Records from a data source
- - -
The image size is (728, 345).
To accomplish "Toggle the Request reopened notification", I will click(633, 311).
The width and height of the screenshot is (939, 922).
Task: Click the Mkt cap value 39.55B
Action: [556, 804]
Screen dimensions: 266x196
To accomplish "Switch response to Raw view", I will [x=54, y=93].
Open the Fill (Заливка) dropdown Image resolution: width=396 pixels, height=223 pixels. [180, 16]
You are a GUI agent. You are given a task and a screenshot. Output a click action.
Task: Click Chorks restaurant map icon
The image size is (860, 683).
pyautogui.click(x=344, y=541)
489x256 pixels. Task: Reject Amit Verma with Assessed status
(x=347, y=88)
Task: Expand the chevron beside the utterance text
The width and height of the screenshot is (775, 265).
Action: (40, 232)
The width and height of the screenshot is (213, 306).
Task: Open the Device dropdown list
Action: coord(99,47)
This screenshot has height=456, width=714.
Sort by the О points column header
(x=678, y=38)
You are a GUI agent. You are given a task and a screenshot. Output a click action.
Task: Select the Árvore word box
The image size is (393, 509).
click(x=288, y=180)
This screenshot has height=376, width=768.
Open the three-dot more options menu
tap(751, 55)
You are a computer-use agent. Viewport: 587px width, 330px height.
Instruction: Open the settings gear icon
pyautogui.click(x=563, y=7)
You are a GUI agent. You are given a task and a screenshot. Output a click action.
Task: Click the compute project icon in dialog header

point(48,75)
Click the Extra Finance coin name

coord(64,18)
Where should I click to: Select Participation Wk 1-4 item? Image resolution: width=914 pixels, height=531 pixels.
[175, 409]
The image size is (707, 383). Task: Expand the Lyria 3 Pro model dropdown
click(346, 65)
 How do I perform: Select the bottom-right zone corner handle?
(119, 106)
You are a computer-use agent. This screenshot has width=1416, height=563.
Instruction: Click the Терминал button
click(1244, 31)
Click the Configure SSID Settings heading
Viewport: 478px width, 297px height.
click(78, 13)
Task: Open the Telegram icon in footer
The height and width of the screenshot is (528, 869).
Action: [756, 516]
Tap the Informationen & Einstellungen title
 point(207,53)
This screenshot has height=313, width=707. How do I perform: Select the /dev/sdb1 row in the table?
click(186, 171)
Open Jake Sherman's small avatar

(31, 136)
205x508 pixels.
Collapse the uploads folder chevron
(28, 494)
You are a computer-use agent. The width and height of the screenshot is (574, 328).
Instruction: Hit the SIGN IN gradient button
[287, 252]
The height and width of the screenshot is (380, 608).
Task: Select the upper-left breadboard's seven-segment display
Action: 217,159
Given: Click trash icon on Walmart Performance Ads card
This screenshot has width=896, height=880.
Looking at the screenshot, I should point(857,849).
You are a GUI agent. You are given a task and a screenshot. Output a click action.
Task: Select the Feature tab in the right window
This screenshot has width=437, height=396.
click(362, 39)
- - -
- **What is being asked**: Starting from the line that contains "Given: Click trash", give again every line to the last line of the data, exactly. Include nothing else.

- **Final answer**:
Given: Click trash icon on Walmart Performance Ads card
This screenshot has width=896, height=880.
Looking at the screenshot, I should point(857,849).
You are a GUI agent. You are given a task and a screenshot. Output a click action.
Task: Select the Feature tab in the right window
This screenshot has width=437, height=396.
click(362, 39)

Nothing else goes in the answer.